• [Task item A] Please decide whether each statement agrees with the article on the Arizona mail-in ballot ID bill, answering yes or no and quoting the words of the article that settle it. (i) The bill was defeated in the Arizona State House. (ii) Some Democrats voted for the bill. (iii) Georgia's elections bill made voter identification requirements looser.
• [Task item B] Carry on the article about the Arizona mail-in ballot ID bill, starting right after its final sentence.

• [Extract]
%%
Proposal that would mandate ID for mail-in ballots sinks in State House

The Arizona State House narrowly voted down SB 1713 on Wednesday, a bill that would require voters that cast their ballot by mail to show some form of official identification in order for their vote to be counted. The bill would require voters to receive a new voter registration card once every two years as well as provide their driver’s license number or voter registration number, with additional information such as date of birth or address with their mail-in ballot. 

The bill, sponsored by State Senators Mesnard (R) and Ugenti-Rita (R) only received support from the right side of the aisle, while the opposition was able to add two Republican “no” votes from Representatives Michelle Udall and Joel John. 

Voter identification has been a volatile issue between Democrats and Republicans on a national level and has been discussed quite frequently following the 2020 election cycle. This defeat for a voter identification bill came a few months after Georgia passed an elections bill which made voter identification requirements stricter in the state.
%%
• [The data]
%%
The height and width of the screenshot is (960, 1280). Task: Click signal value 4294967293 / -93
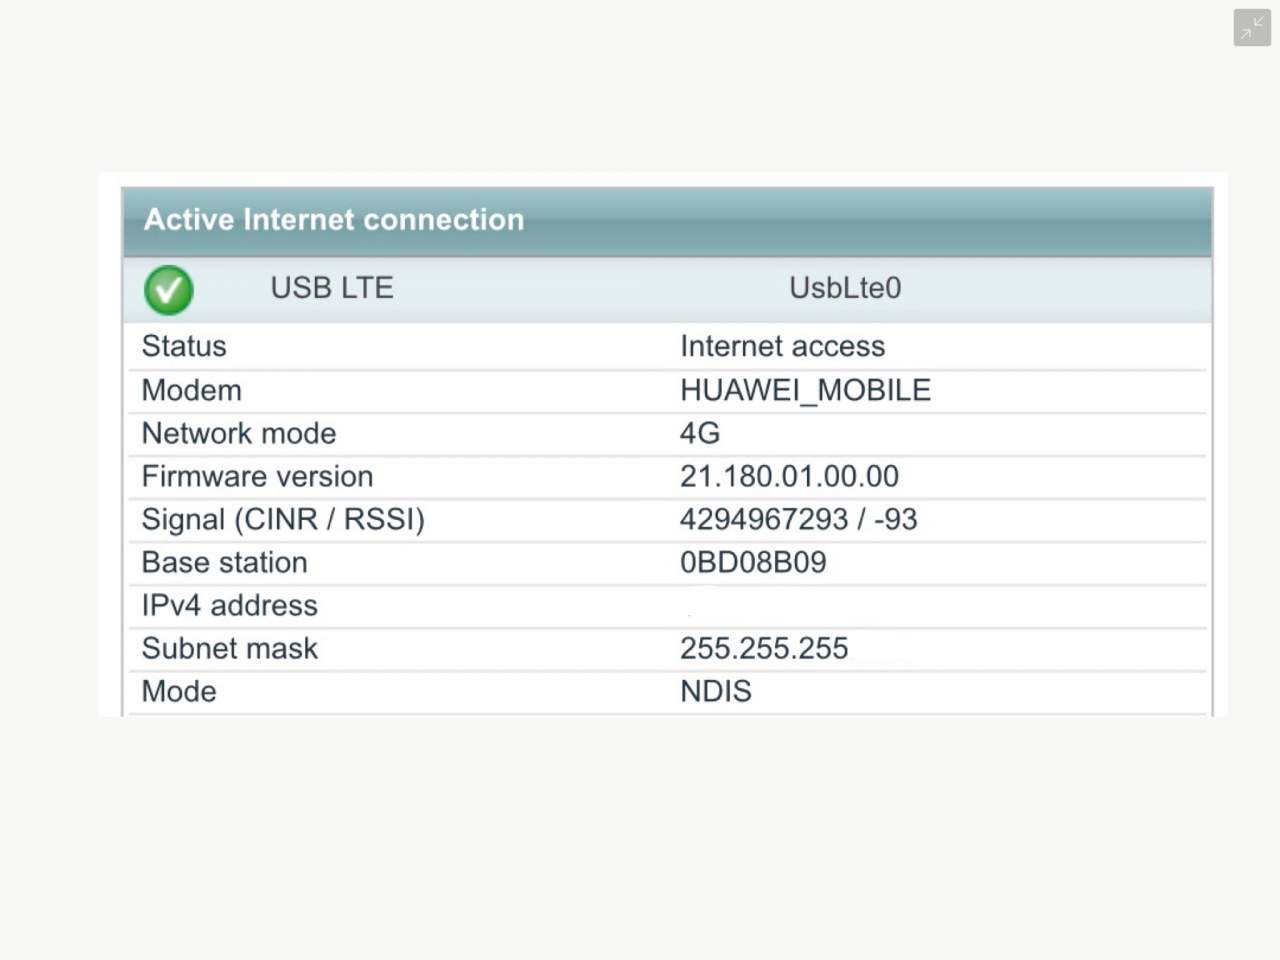pos(798,519)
%%
• [Exercise result A]
(i) Yes: "The Arizona State House narrowly voted down SB 1713 on Wednesday"
(ii) No: "only received support from the right side of the aisle"
(iii) No: "made voter identification requirements stricter in the state"

• [Exercise result B]
A video from the debate on this bill went viral on Twitter, receiving critique from personalities like Lakers player Lebron James. James used social media to bring national attention to the debate over the bill, while Arizona Cardinals owner Michael Bidwell and other business leaders voiced their disapproval of the bill from Arizona. 

Consensus on voting requirements

Democrats opposing the bill painted it as an attempt at voter suppression, while Arizona Republicans championed it as a proposal which furthered the integrity of Arizona elections. 

But how do the American people feel about voter identification laws? 

According to 538, a polling and data analytics firm, over 50% of the general population support showing some form of identification in order to vote. 

Debates regarding integrity and ballot access continue.

Michael O’Connor is the chief political correspondent for the Western Tribune.